*** EXTRAIT DU TEXTE
En schématisant, il y avait à l’époque sur Lyon :
Une bonne poignée de jeunes militants maladroits et politiquement nuls (avec lesquels nous manquions de compréhension, n’est-ce pas, quand ils disaient des horreurs sexistes…)
Des militants suspicieux, paranos sur le féminisme (vous savez, ces militants qui trouvent que les féministes de années 70 ont beaucoup exagéré, en brûlant les soutiens gorges, qu’elles étaient contre les hommes, et d’ailleurs, le séparatisme…), hommes et femmes, d’ailleurs. Je dis parano, je devrais plutôt dire : opposés à toute lutte politique sur la question femme. Opposés également aux commissions non-mixtes.
Et des militants étudiants protégés, dans leur monde, de toute forme de sexisme (ceux qui parlent, encore et toujours, d’antisexisme, comme si les oppressions des femmes et des hommes étaient totalement symétriques).
Ah si ! : il y a avait aussi un mec bien, un j’en suis sure. Qui a un peu compris, qui nous connaissait trop bien aussi pour ne pas faire preuve d’empathie avec nous. Manque de bol, c’était mon ancien compagnon. Comment pouvait-il être objectif ? Suspect parmi les suspectes, à un degré moindre.

Par dessus tout, il y avait, dans l’organisation, ce que l’on retrouve en France de manière plus générale sous le nom d’universalisme républicain. À la FA, vous n’êtes pas une femme, ou un homme, vous n’êtes pas blanc, ou noir, ou issus d’une classe sociale particulière : entrer dans l’organisation est tacitement supposé vous débarrasser entièrement de toute particularité.

À partir du moment où vous dites : oui, mais moi je suis une femme, et toi / vous, vous êtes des hommes, vous entrez dans une zone dangereuse : celle qui voudrait dire que l’on n’est pas entièrement, complètement anarchiste, purement anarchiste. Vous remettez en question le fait que choisir cette position politique vous délivre radicalement des conditionnements sociaux, et vous dites que ces conditionnements demeurent dans l’organisation.

Pendant les six premiers mois, on était donc dans une ambiance de tension larvée : pas vraiment de guerre ouverte, mais une suspicion permanente.

C’était vivable, à peine, on faisait avec, on se disait que ça allait se tasser, et qu’ils allaient eux aussi faire avec, et que si c’était une question de formation politique, alors ça allait progressivement s’améliorer.

On se tenait sur le qui vive, en permanence, mais après tout, on était dans une organisation anarchiste, et le féminisme n’est quand même pas un ennemi politique, non ? Ou bien si ?

Analyser ce qui se passe autour de soi…

La répartition des mandats politiques, la manière dont se faisaient les prises de parole, la manière dont se passaient les réunions, les rapports amoureux dans l’organisation, tous ces aspects, on a commencé à les lire aussi comme des rapports sociaux de sexe.

A l’époque, à la FA à Lyon, il n’y avait aucune femme qui avait un mandat politique. Les militants les plus crédibles, les plus anciens, étaient des hommes. Ceux qui prenaient la parole, ceux qui écrivaient des tracts, étaient des hommes. Comment faire comme si de rien n’était ?
******
*** EXTRAIT DU LISTING
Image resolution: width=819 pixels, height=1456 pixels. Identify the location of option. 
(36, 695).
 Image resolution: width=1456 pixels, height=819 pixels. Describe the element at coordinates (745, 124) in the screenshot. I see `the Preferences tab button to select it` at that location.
******
▶ **TRAVAIL À FAIRE**:
1 > Répondez à ces questions sur le texte :
(a) Pendant combien de temps l'ambiance de tension larvée a-t-elle régné ?
(b) Sous quel nom retrouve-t-on en France ce qu'il y avait « par dessus tout » dans l'organisation ?
(c) À l'époque, combien de femmes avaient un mandat politique à la FA à Lyon ?
2 > Dressez la liste de tous les aspects de l'organisation que, selon le texte, on a commencé à lire aussi comme des rapports sociaux de sexe.
3 > Recopiez le passage du texte qui commence par « Ah si ! : il » et se termine par « un degré moindre. ».

▶ **RÉPONSES ATTENDUES**:
1 >
(a) Pendant les six premiers mois.
(b) L'universalisme républicain.
(c) Aucune.

2 >
- La répartition des mandats politiques
- La manière dont se faisaient les prises de parole
- La manière dont se passaient les réunions
- Les rapports amoureux dans l'organisation

3 >
Ah si ! : il y a avait aussi un mec bien, un j’en suis sure. Qui a un peu compris, qui nous connaissait trop bien aussi pour ne pas faire preuve d’empathie avec nous. Manque de bol, c’était mon ancien compagnon. Comment pouvait-il être objectif ? Suspect parmi les suspectes, à un degré moindre.